Su madre entró corriendo y lo abrazó, pero él no podía dejar de mirar
la presencia que seguía ahí, oculta a los ojos de los demás.
Sus ojos llenos de lágrimas no podían dejar de mirar las pupilas
ardientes que lo penetraban, a pesar de los brazos que lo cobijaban y las
palabras de consuelo.
La figura del monje encapuchado con ojos de fuego seguía mirándolo
fijamente. El abrazado a su mamá, con el rostro cubierto de lágrimas, su cuerpo
temblando y el sonido de los latidos de su corazón, no podía dejar de mirar,
hipnotizado por los dos círculos que refulgían
dentro de la capucha, al monje alto y delgado que lo observaba.

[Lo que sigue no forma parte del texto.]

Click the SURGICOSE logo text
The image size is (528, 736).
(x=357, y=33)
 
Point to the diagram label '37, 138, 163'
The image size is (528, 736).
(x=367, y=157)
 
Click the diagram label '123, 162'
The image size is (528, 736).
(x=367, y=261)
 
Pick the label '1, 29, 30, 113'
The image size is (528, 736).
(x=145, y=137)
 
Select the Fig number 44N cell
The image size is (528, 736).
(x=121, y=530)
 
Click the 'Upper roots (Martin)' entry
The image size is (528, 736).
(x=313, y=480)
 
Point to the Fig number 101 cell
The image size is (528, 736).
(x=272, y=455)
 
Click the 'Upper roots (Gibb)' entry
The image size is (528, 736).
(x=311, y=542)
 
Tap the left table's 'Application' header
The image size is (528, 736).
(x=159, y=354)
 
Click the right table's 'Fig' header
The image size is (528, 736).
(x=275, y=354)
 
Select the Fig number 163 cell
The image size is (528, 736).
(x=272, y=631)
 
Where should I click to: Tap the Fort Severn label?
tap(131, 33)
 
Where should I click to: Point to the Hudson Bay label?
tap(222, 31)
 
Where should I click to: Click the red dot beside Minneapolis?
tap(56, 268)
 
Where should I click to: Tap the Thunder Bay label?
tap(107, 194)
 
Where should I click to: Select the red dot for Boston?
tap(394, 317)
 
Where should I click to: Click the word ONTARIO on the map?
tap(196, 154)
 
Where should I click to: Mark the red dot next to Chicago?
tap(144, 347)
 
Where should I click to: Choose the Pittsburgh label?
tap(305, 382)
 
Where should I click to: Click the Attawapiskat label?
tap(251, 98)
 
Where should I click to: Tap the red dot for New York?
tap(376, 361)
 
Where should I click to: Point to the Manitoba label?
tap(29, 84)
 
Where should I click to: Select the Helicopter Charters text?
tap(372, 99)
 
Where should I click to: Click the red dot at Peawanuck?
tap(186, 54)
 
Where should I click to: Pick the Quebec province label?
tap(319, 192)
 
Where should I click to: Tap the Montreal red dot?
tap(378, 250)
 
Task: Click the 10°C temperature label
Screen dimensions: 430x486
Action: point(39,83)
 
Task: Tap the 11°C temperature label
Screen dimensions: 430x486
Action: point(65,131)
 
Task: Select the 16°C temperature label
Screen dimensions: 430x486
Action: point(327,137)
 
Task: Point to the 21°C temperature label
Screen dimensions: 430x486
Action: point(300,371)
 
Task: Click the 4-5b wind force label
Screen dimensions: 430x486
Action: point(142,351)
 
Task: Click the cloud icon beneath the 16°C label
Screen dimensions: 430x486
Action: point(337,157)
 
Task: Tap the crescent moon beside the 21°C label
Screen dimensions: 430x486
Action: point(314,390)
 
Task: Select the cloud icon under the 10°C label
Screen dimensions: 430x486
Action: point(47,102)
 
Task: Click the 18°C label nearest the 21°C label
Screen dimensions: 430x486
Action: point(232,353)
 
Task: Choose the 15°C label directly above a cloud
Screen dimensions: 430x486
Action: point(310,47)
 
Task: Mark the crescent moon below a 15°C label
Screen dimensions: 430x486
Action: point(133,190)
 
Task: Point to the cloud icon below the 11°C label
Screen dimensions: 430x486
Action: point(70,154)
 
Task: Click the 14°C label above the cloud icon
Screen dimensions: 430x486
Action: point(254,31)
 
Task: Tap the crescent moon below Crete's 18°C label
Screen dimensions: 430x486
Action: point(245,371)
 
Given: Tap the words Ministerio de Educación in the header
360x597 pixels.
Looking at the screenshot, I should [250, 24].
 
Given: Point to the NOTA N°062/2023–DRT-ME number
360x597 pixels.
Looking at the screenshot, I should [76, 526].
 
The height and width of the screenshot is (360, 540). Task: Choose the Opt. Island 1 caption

De pronto el monje levitando lentamente y sin dejar de mirarlo se fue
alejando hasta salir por la ventana. Por un momento se detuvo a contemplarlo y
después rápidamente se alejó y en la oscura noche solo los ojos suspendidos
como estrellas permanecieron hasta hacerse tan pequeños que más que verlos, los
intuía.
Su mamá siempre pensó que todo había sido producto de una pesadilla y
se lo repitió tantas veces que él también llegó a creerlo.
Creció y la vida le sonrió. El amor y el dinero se le presentaron
siempre generosos. Un día en un lugar cualquiera, en un país cualquiera,
alguien cualquiera le comentó sobre la leyenda del monje que se aparecía a
algunos niños para garantizarles una vida exitosa, feliz.
Se acordó de su pesadilla infantil, del miedo que sintió y de la
mirada de fuego que nunca olvidó y pensó, que tal vez, sólo tal vez, su buena
vida era el resultado de esta extraña visión.
Particularmente creo que los dones que le fueron otorgados por el monje, fueron los dones del indomable Giordano Bruno, fueron la intuición, el espíritu indómito, la capacidad para cuestionar todo y no
aferrarse a nada. Le obsequió, lo mas preciado en cualquier vida, una forma
de ser y pensar que le permitiría a su espíritu crecer y a su mente expandirse más
allá de cualquier muro convencional.